A segunda circular é tecnicamente uma autoestrada



Cruzamento da segunda circular com o eixo norte-sul, imagem do Google

Noticia o jornal Público, que a Câmara Municipal de Lisboa prevê efetuar obras de requalificação para a segunda circular, todavia o presidente da câmara apenas adianta expressões totalmente vagas e pouco claras sobre os detalhes do projeto, como por exemplo o objetivo de tornar a segunda circular "próxima do conceito de boulevard". Feita uma análise técnica mais detalhada, conclui-se que na realidade a segunda circular é, de facto e para efeitos técnicos, praticamente uma autoestrada. Não recebe a denominação de autoestrada por questões essencialmente políticas.
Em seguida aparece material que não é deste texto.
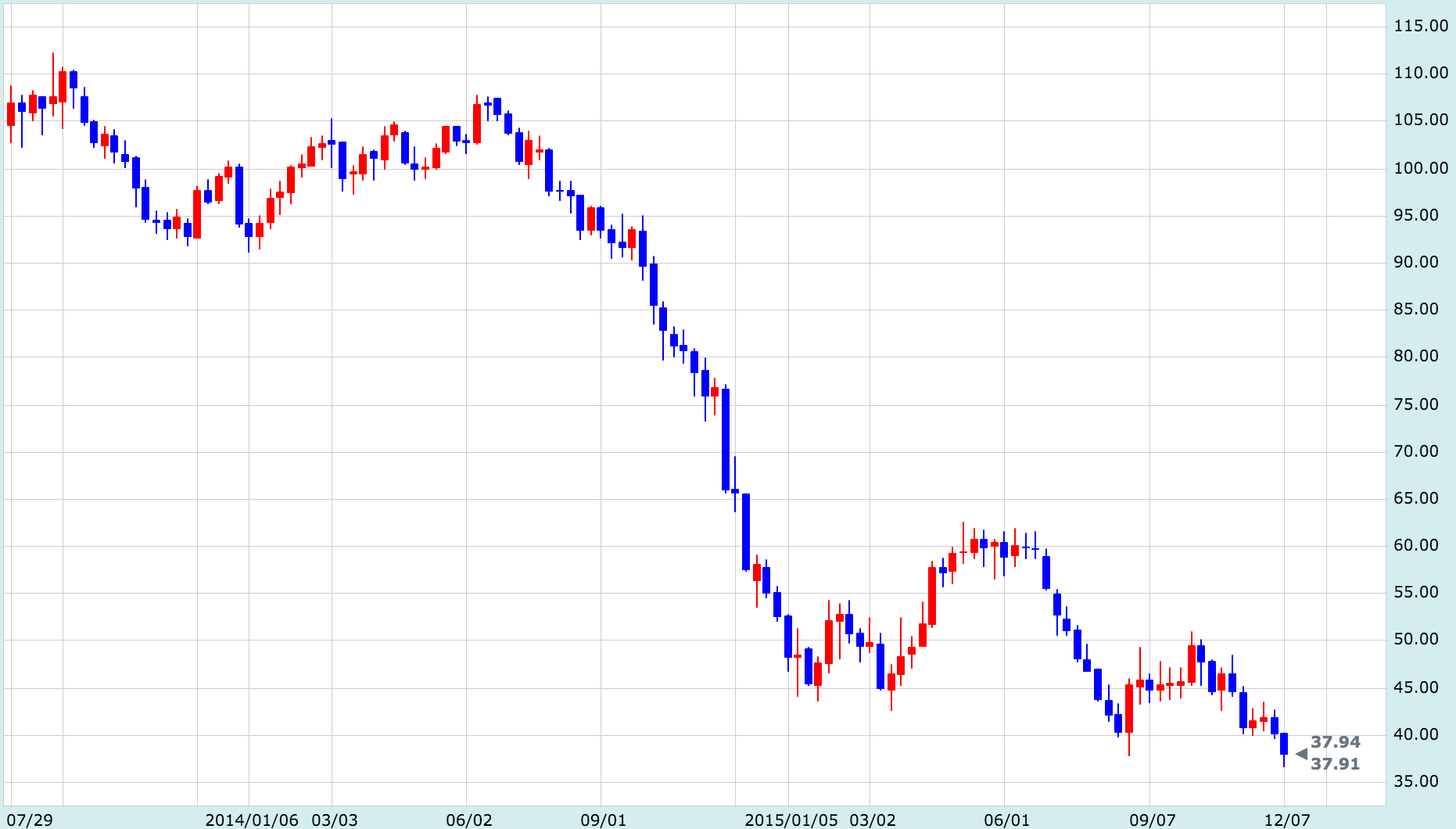Image resolution: width=1456 pixels, height=829 pixels.
Task: Select the 2014/01/06 date label
Action: pos(252,820)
Analisemos então as características desta circular urbana, do ponto de vista estritamente técnico:
  • a segunda circular não tem semaforização nem qualquer tipo de interrupção, como passagens para peões, o que no meio de uma cidade é muito pouco urbano, 
  • tem duas faixas, uma em cada sentido, tendo cada faixa três vias de trânsito, 
  • tem ainda em algumas zonas vias laterais de emergência, 
  • tem separador central entre as duas faixas, ao longo de todo o seu trajeto, 
  • tem velocidades que não se enquadram dentro das velocidades que o Código da Estrada consagra para meios urbanos, 
  • tem em algumas zonas barreiras laterais para evitar o acesso a peões ou animais, 
  • tem raios de curvatura condicentes com o desenho de uma qualquer autoestrada,
  • tem interseções com outras vias rápidas, que se enquadram no desenho de uma autoestrada
  • tem estações de serviço nas suas laterais. 
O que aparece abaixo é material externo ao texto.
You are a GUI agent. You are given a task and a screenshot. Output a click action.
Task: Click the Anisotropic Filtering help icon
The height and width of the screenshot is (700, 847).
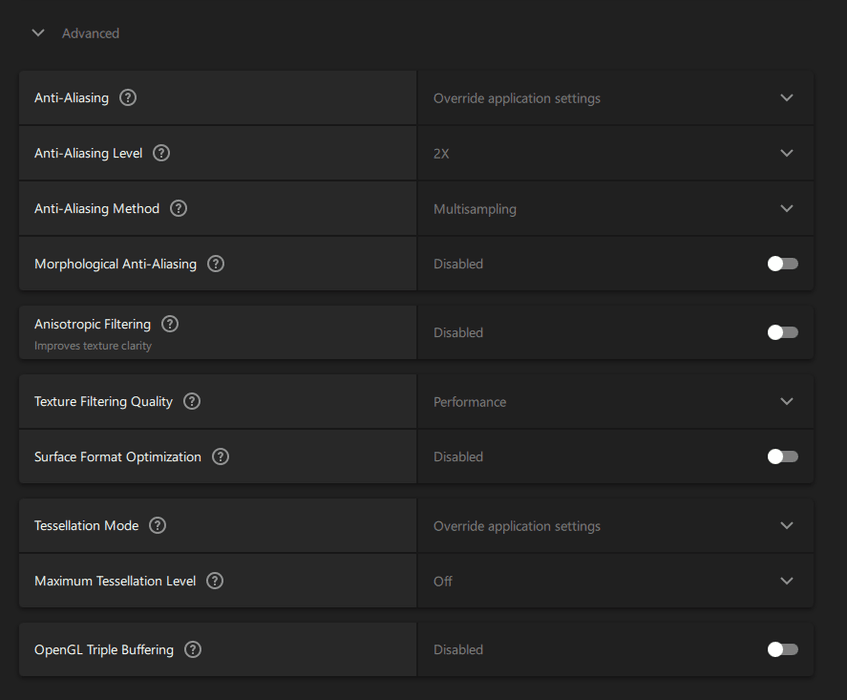(170, 324)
Chamar de circular à segunda circular, é, por conseguinte, um eufemismo. Fica assim a nota à autarquia que caso os seus técnicos não alterem algumas destas características supra mencionadas e se limitem a colocar arvoredo no separador central para dar um requinte de boulevard, é uma medida, como muitas outras provenientes da autarquia, mais estética do que propriamente estrutural. Aliás, colocar arvoredo nos separadores centrais de vias rápidas urbanas ou no meio de grandes rotundas com elevado tráfego motorizado, é o exemplo clássico de greenwashing das sociedades com elevada dependência do automóvel.